Extracted material Block Start

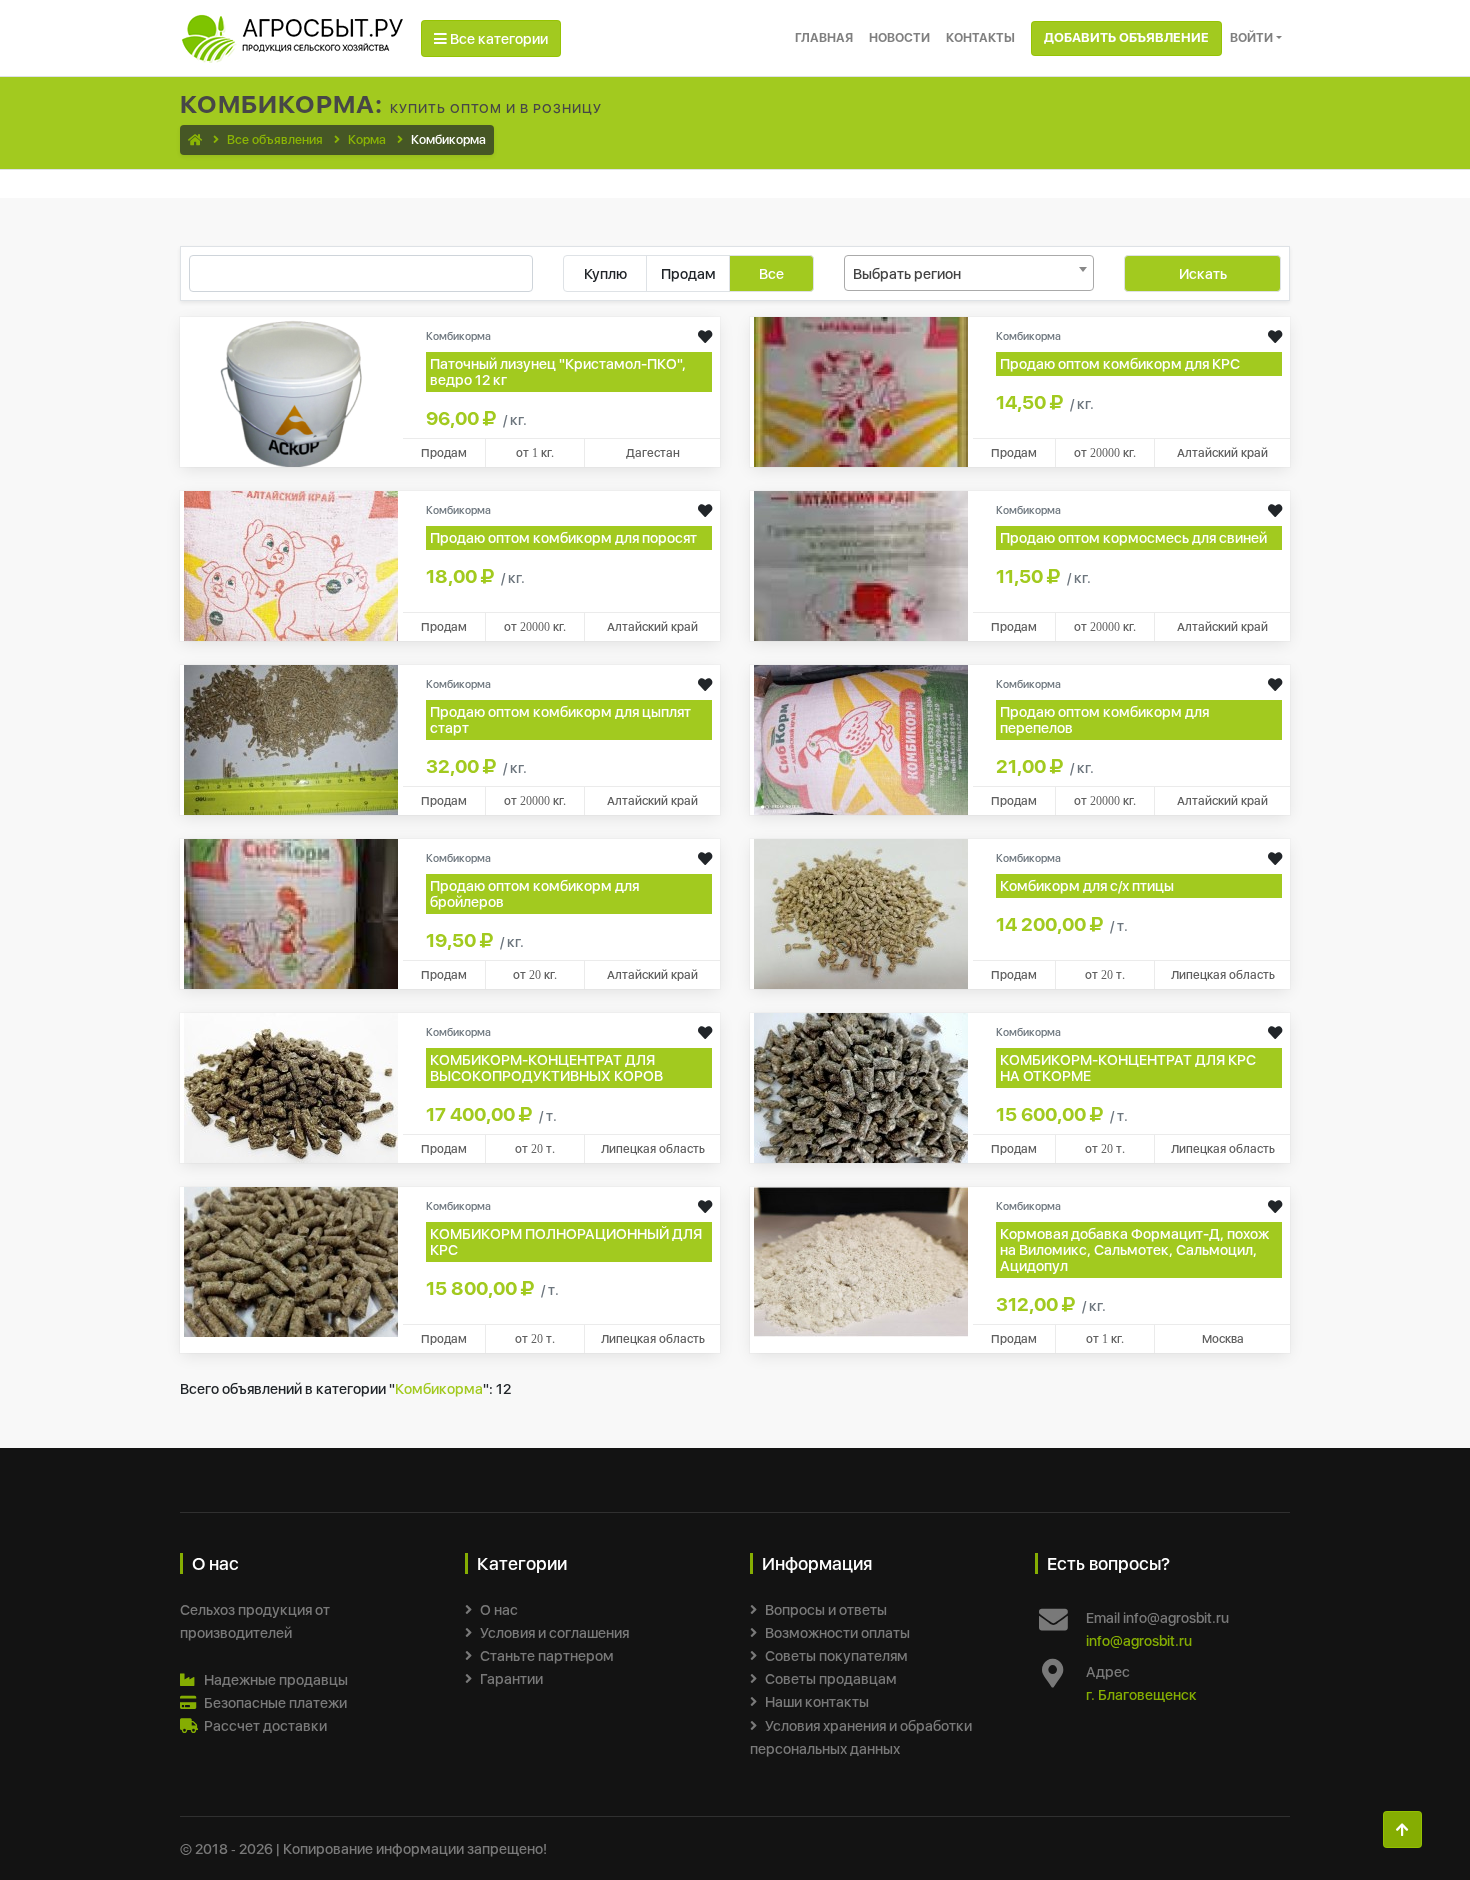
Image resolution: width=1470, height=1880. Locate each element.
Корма (367, 139)
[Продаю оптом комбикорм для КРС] (861, 390)
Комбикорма (439, 1388)
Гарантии (511, 1678)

Extracted material Block End

> [Exercise objective]
With the pictures removed, set down every line of the listing above exactly.

> [Exercise solution]
Image resolution: width=1470, height=1880. Locate each element.
Корма (367, 139)
[Продаю оптом комбикорм для КРС] (861, 390)
Комбикорма (439, 1388)
Гарантии (511, 1678)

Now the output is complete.